There are moments, especially towards the end, where the narrative seems drawn to being dramatically compelling rather than authentic to the real world, or even the logic that Norman has set up. One twist in particular strains belief, if only because the rest of the novel has been relatively down-to-earth and within the realm of real-life logic. Losing a loved one to misinformation is horrifying – and gripping – enough, that we don’t need the stakes artificially heightened.

Norman also walks a very difficult line in depicting the lies that Scott ends up deeply investing in. Some of them read like parodies of these videos – “Why would we be pushing a dangerous substance into the arms of our children, if it isn’t even necessary? Who stands to gain? Give you one guess.” – but that could be my own biases talking. Sometimes the most authentic thing is the most ridiculous thing.

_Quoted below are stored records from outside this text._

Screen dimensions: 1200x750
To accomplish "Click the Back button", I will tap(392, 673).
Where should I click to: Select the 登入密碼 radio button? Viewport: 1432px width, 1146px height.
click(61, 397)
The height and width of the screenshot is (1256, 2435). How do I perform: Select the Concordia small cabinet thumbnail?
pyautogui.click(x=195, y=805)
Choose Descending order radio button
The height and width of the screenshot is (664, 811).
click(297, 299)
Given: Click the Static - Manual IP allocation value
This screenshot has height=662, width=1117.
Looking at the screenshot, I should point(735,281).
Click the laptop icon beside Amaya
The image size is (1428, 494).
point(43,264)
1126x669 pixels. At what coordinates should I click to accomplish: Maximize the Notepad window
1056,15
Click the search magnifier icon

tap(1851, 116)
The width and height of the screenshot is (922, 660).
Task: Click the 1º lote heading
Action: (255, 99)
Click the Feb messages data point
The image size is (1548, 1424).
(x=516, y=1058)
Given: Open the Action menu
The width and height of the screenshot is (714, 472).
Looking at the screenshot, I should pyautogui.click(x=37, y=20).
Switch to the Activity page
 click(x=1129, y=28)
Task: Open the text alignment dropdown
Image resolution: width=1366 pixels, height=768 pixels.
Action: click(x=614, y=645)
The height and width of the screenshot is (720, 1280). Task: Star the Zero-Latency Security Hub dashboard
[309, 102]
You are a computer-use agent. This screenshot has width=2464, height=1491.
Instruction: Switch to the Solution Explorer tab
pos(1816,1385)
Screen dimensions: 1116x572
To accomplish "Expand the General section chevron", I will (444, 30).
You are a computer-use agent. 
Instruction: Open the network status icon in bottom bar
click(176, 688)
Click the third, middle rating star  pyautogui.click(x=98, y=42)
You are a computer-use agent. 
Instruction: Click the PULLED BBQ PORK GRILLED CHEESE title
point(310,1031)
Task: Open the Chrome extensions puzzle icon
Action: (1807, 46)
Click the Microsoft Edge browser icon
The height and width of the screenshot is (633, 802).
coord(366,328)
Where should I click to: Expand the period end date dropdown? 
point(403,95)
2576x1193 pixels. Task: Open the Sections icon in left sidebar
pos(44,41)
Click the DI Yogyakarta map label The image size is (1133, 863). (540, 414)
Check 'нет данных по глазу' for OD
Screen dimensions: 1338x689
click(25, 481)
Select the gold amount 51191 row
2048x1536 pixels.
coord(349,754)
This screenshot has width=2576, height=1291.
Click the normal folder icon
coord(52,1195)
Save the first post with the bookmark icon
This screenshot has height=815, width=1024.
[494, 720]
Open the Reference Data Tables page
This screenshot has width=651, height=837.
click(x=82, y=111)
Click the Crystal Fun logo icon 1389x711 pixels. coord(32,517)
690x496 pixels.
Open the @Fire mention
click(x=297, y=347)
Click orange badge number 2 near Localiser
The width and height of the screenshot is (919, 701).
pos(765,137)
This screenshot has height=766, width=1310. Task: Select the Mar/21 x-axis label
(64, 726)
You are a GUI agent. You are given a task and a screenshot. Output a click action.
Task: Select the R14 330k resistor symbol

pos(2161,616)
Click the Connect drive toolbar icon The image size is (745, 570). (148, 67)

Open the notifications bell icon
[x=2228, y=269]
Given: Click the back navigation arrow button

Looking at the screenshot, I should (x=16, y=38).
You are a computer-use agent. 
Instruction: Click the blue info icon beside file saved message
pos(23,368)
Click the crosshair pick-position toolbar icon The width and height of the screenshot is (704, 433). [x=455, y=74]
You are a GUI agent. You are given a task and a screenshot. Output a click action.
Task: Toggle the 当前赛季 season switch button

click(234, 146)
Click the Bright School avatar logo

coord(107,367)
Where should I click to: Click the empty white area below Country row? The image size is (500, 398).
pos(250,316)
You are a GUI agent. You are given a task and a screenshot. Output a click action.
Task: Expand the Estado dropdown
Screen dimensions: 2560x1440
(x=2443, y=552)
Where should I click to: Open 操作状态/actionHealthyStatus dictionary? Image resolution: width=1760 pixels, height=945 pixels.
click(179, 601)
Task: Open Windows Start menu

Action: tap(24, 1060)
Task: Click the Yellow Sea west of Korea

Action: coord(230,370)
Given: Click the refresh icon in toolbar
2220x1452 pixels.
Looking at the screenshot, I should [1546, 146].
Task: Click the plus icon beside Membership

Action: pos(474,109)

I closed Home Truths thinking of Louise Wallace’s Ash, one of the best novels of the year, and an equally harrowing response to Covid, at least in part. Whereas Ash is more esoteric, more rooted in the world of metaphor and allegory, Home Truths is up front. Covid-19 is a looming spectre in the novel – the reader does not necessarily need to be eagle-eyed to clock what might happen in the interim when we flash back from 2022 to 2019 and trudge slowly forward. It’s not a comfortable read, although Norman never goes full-on nihilistic, but it is an important one that I can imagine, sadly, being too close to too many people’s real life home truths.